# [Problem description]
When you respond, restate each record exactly as it is given.

——————————

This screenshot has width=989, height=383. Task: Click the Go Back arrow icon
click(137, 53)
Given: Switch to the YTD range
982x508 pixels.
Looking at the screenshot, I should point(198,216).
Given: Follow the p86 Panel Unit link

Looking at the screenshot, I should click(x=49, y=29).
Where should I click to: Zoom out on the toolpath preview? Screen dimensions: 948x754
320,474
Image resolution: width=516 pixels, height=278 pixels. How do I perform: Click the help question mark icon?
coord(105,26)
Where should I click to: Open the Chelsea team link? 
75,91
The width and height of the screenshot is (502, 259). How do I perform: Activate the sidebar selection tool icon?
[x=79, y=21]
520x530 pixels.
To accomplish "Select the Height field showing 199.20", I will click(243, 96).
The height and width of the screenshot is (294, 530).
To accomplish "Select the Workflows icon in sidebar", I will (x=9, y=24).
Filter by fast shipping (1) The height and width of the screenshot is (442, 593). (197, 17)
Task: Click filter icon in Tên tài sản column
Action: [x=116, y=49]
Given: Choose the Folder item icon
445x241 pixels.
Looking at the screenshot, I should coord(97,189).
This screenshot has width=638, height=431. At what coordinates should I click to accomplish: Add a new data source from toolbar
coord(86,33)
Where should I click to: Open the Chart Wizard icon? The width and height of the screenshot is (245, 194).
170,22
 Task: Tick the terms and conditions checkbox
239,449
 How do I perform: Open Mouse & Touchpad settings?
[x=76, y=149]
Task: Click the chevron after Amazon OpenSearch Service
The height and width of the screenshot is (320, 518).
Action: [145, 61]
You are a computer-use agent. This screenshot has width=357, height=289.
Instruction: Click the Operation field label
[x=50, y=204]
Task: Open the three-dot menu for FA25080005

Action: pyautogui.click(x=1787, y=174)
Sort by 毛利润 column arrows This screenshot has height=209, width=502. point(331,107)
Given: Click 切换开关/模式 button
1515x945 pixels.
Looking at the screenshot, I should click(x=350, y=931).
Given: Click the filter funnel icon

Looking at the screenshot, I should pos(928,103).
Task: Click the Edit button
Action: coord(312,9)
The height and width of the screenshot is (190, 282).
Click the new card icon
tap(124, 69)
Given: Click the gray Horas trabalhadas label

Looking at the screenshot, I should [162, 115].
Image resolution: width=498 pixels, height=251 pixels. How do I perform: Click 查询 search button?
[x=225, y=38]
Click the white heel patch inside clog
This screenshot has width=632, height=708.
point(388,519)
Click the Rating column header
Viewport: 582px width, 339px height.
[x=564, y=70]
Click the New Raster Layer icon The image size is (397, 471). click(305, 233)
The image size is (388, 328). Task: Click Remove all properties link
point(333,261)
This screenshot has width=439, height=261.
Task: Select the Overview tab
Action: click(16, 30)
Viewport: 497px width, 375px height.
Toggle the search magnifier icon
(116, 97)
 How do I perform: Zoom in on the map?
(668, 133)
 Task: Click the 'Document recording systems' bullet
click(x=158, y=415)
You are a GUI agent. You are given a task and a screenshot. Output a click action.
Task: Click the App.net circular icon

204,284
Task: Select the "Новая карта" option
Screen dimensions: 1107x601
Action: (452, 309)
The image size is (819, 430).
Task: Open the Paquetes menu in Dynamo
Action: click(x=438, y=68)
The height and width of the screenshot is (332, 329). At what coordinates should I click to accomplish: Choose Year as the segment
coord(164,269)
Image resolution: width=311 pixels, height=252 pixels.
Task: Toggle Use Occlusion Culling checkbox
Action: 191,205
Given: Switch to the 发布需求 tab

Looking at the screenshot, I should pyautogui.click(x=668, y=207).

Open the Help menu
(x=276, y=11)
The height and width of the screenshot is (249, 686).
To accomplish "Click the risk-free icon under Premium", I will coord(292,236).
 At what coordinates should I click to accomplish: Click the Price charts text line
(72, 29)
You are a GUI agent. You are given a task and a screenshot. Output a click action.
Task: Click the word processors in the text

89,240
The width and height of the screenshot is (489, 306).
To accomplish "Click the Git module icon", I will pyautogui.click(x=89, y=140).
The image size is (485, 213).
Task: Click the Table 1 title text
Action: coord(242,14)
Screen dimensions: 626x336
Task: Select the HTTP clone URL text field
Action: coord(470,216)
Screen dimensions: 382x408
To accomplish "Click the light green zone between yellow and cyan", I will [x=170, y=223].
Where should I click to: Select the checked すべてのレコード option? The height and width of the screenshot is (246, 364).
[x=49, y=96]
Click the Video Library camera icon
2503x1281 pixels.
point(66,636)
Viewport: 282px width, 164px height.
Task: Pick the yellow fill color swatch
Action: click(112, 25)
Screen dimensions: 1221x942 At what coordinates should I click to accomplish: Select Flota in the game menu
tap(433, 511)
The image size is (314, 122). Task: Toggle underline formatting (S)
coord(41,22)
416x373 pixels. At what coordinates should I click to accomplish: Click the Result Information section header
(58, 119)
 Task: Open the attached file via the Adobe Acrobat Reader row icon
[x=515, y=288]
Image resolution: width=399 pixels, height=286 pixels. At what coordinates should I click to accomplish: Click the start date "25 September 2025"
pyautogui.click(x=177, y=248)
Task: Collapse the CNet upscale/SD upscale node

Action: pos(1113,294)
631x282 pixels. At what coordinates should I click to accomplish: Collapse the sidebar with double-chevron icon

——————————

# [Task result]
This screenshot has width=989, height=383. Task: Click the Go Back arrow icon
click(137, 53)
Given: Switch to the YTD range
982x508 pixels.
Looking at the screenshot, I should point(198,216).
Given: Follow the p86 Panel Unit link

Looking at the screenshot, I should click(x=49, y=29).
Where should I click to: Zoom out on the toolpath preview? Screen dimensions: 948x754
320,474
Image resolution: width=516 pixels, height=278 pixels. How do I perform: Click the help question mark icon?
coord(105,26)
Where should I click to: Open the Chelsea team link? 
75,91
The width and height of the screenshot is (502, 259). How do I perform: Activate the sidebar selection tool icon?
[x=79, y=21]
520x530 pixels.
To accomplish "Select the Height field showing 199.20", I will click(243, 96).
The height and width of the screenshot is (294, 530).
To accomplish "Select the Workflows icon in sidebar", I will (x=9, y=24).
Filter by fast shipping (1) The height and width of the screenshot is (442, 593). (197, 17)
Task: Click filter icon in Tên tài sản column
Action: [x=116, y=49]
Given: Choose the Folder item icon
445x241 pixels.
Looking at the screenshot, I should coord(97,189).
This screenshot has width=638, height=431. At what coordinates should I click to accomplish: Add a new data source from toolbar
coord(86,33)
Where should I click to: Open the Chart Wizard icon? The width and height of the screenshot is (245, 194).
170,22
 Task: Tick the terms and conditions checkbox
239,449
 How do I perform: Open Mouse & Touchpad settings?
[x=76, y=149]
Task: Click the chevron after Amazon OpenSearch Service
The height and width of the screenshot is (320, 518).
Action: [145, 61]
You are a computer-use agent. This screenshot has width=357, height=289.
Instruction: Click the Operation field label
[x=50, y=204]
Task: Open the three-dot menu for FA25080005

Action: pyautogui.click(x=1787, y=174)
Sort by 毛利润 column arrows This screenshot has height=209, width=502. point(331,107)
Given: Click 切换开关/模式 button
1515x945 pixels.
Looking at the screenshot, I should click(x=350, y=931).
Given: Click the filter funnel icon

Looking at the screenshot, I should pos(928,103).
Task: Click the Edit button
Action: coord(312,9)
The height and width of the screenshot is (190, 282).
Click the new card icon
tap(124, 69)
Given: Click the gray Horas trabalhadas label

Looking at the screenshot, I should [162, 115].
Image resolution: width=498 pixels, height=251 pixels. How do I perform: Click 查询 search button?
[x=225, y=38]
Click the white heel patch inside clog
This screenshot has width=632, height=708.
point(388,519)
Click the Rating column header
Viewport: 582px width, 339px height.
[x=564, y=70]
Click the New Raster Layer icon The image size is (397, 471). click(305, 233)
The image size is (388, 328). Task: Click Remove all properties link
point(333,261)
This screenshot has width=439, height=261.
Task: Select the Overview tab
Action: click(16, 30)
Viewport: 497px width, 375px height.
Toggle the search magnifier icon
(116, 97)
 How do I perform: Zoom in on the map?
(668, 133)
 Task: Click the 'Document recording systems' bullet
click(x=158, y=415)
You are a GUI agent. You are given a task and a screenshot. Output a click action.
Task: Click the App.net circular icon

204,284
Task: Select the "Новая карта" option
Screen dimensions: 1107x601
Action: (452, 309)
The image size is (819, 430).
Task: Open the Paquetes menu in Dynamo
Action: click(x=438, y=68)
The height and width of the screenshot is (332, 329). At what coordinates should I click to accomplish: Choose Year as the segment
coord(164,269)
Image resolution: width=311 pixels, height=252 pixels.
Task: Toggle Use Occlusion Culling checkbox
Action: 191,205
Given: Switch to the 发布需求 tab

Looking at the screenshot, I should pyautogui.click(x=668, y=207).

Open the Help menu
(x=276, y=11)
The height and width of the screenshot is (249, 686).
To accomplish "Click the risk-free icon under Premium", I will coord(292,236).
 At what coordinates should I click to accomplish: Click the Price charts text line
(72, 29)
You are a GUI agent. You are given a task and a screenshot. Output a click action.
Task: Click the word processors in the text

89,240
The width and height of the screenshot is (489, 306).
To accomplish "Click the Git module icon", I will pyautogui.click(x=89, y=140).
The image size is (485, 213).
Task: Click the Table 1 title text
Action: coord(242,14)
Screen dimensions: 626x336
Task: Select the HTTP clone URL text field
Action: coord(470,216)
Screen dimensions: 382x408
To accomplish "Click the light green zone between yellow and cyan", I will [x=170, y=223].
Where should I click to: Select the checked すべてのレコード option? The height and width of the screenshot is (246, 364).
[x=49, y=96]
Click the Video Library camera icon
2503x1281 pixels.
point(66,636)
Viewport: 282px width, 164px height.
Task: Pick the yellow fill color swatch
Action: click(112, 25)
Screen dimensions: 1221x942 At what coordinates should I click to accomplish: Select Flota in the game menu
tap(433, 511)
The image size is (314, 122). Task: Toggle underline formatting (S)
coord(41,22)
416x373 pixels. At what coordinates should I click to accomplish: Click the Result Information section header
(58, 119)
 Task: Open the attached file via the Adobe Acrobat Reader row icon
[x=515, y=288]
Image resolution: width=399 pixels, height=286 pixels. At what coordinates should I click to accomplish: Click the start date "25 September 2025"
pyautogui.click(x=177, y=248)
Task: Collapse the CNet upscale/SD upscale node

Action: pos(1113,294)
631x282 pixels. At what coordinates should I click to accomplish: Collapse the sidebar with double-chevron icon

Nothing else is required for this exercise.